The security of his embrace seemed natural—and so close her skin leapt toward his, the sensitive hairs on her arms singing in rhythm to his song, the melody comfortably pleasant. Like coming home after a long absence.
Cradling his face in her hands, she stroked the day’s shadowy stubble and closed the distance between them. She touched his lips with soft brushes of hers. His mouth parted. Every pore opened to the musky scent of him, the kiss of his breath a warm massage on willing lips.
He lowered her hands to her side and claimed her mouth as his own, his tongue possessive and sweet and tangled with hers. What little reserve she clung to vanished in the wake of the gentle authority with which he claimed her. Assured of the promises his embrace foretold, she melted into the overwhelming power of his kiss.
EVERY INCH OF
him had wanted to stay, to be with the woman who had begun to chisel at the stone that had become his heart, but the reluctance to act on mounting desire had forced him to return to his suite.
He wasn’t surprised often, but when she had kissed him—as a lover would—it unnerved him, and he’d responded with a terrifying passion he couldn’t explain. She was vulnerable. And he was fighting an irrefutable battle with himself. The mental anguish was as sharp and painful as an exposed, gaping wound.
The storm raged on. Thunder echoed in the distance. Alone and unable to sleep, Logan extended his hand over cold, empty sheets. As an ardent desire grew within him to be with a woman he barely knew, the struggle to purge the torment of betraying a promise mounted, a love he’d treasured most of his adult life.
The fireplace and cove lighting cast muted shadows and Logan watched them mingle and flow in silence across the room. The cove lights sputtered, then settled briefly. But a moment later they failed completely. Logan sat up, listening. If the power failed, the generators would supply minimal power to the kitchen and main complex, but the cabins would be dark and without heat. If asleep, his only guest would awake freezing.
The telltale hum sounded in the distance and the cove lights trembled, and then once again burned steady.
Urgent raps rattled the door to his suite. Reaching for his jeans, he hobbled to the door as he pulled them on one leg at a time.
“
Se fue la luz, señor
! The power is out, sir!”
“Hang on, I hear you,” Logan shouted back. He reached the entrance in several long strides and opened the door to all five feet four inches of his right-hand man sprinkled with snow and fidgeting like an anxious jockey.
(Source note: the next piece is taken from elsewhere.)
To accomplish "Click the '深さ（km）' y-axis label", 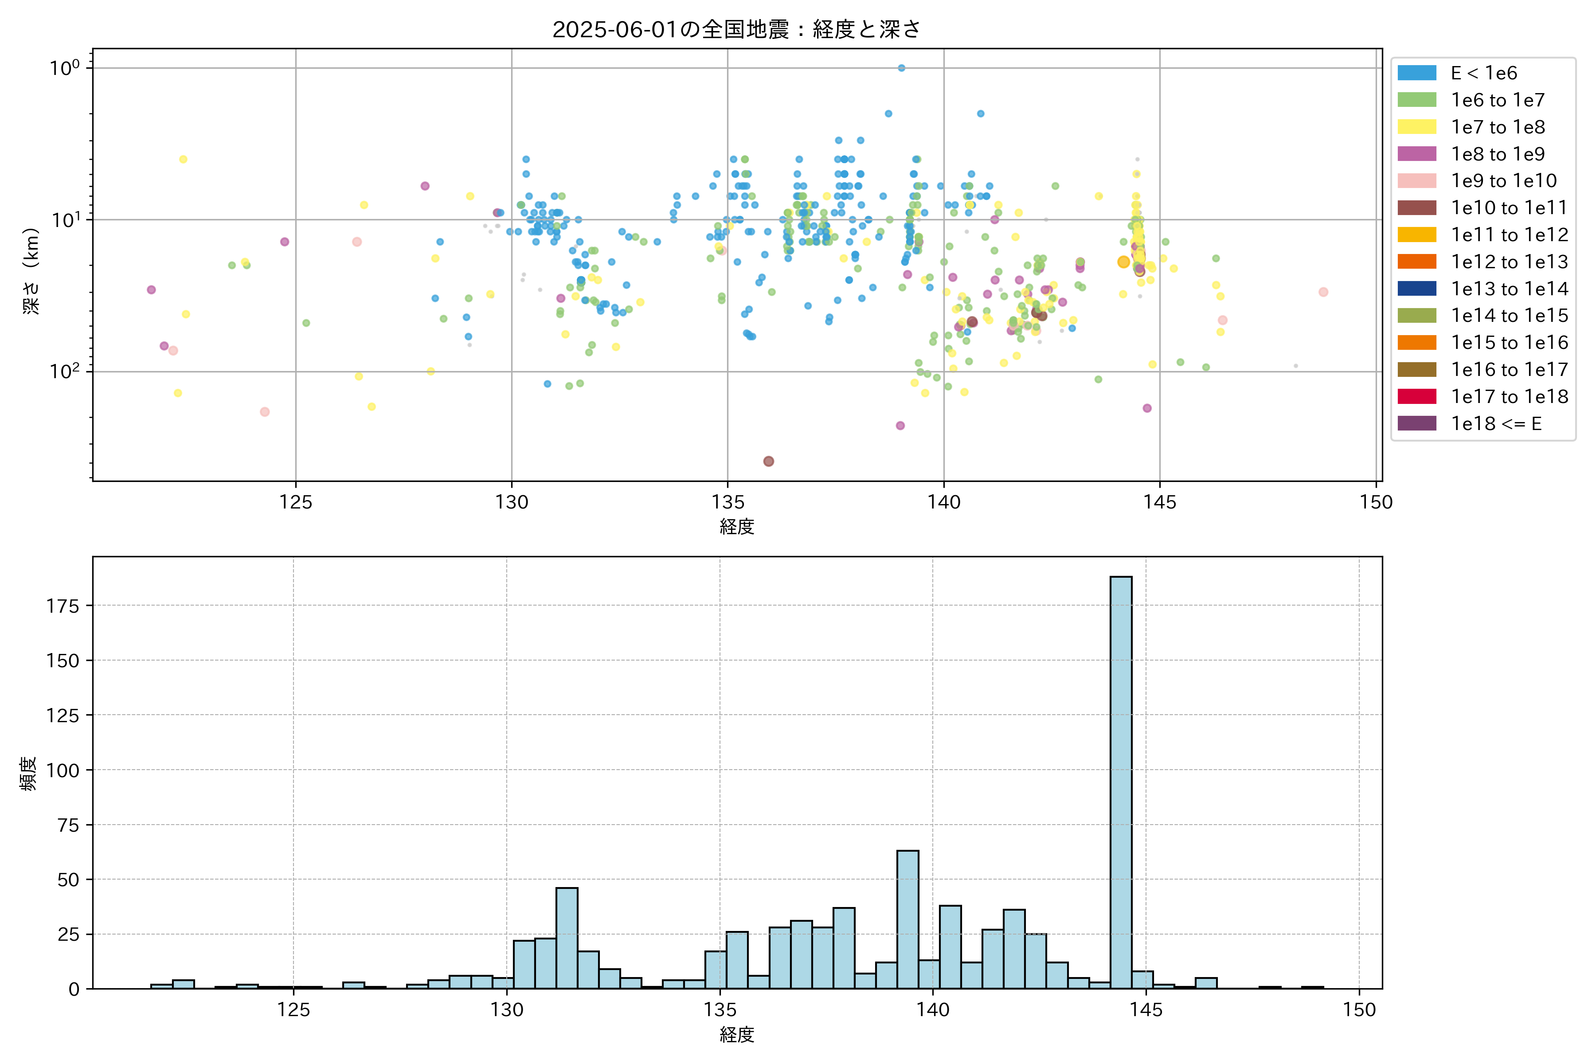I will click(31, 271).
“Mr. Cavanaugh, sir. Our guest,” he said with obvious panic, “she will have no power. The generators for the cabins and barn have not arrived.
Tenemos que rescatarla, señor.”
“Slow down, Carlos,” he said, motioning with a hand, “and speak English, please.”
“We must rescue her, sir!”
Logan couldn’t help but chuckle. “Yes, Carlos,” he said, patting him on the shoulder. “I’ll take care of it. You go back to bed.”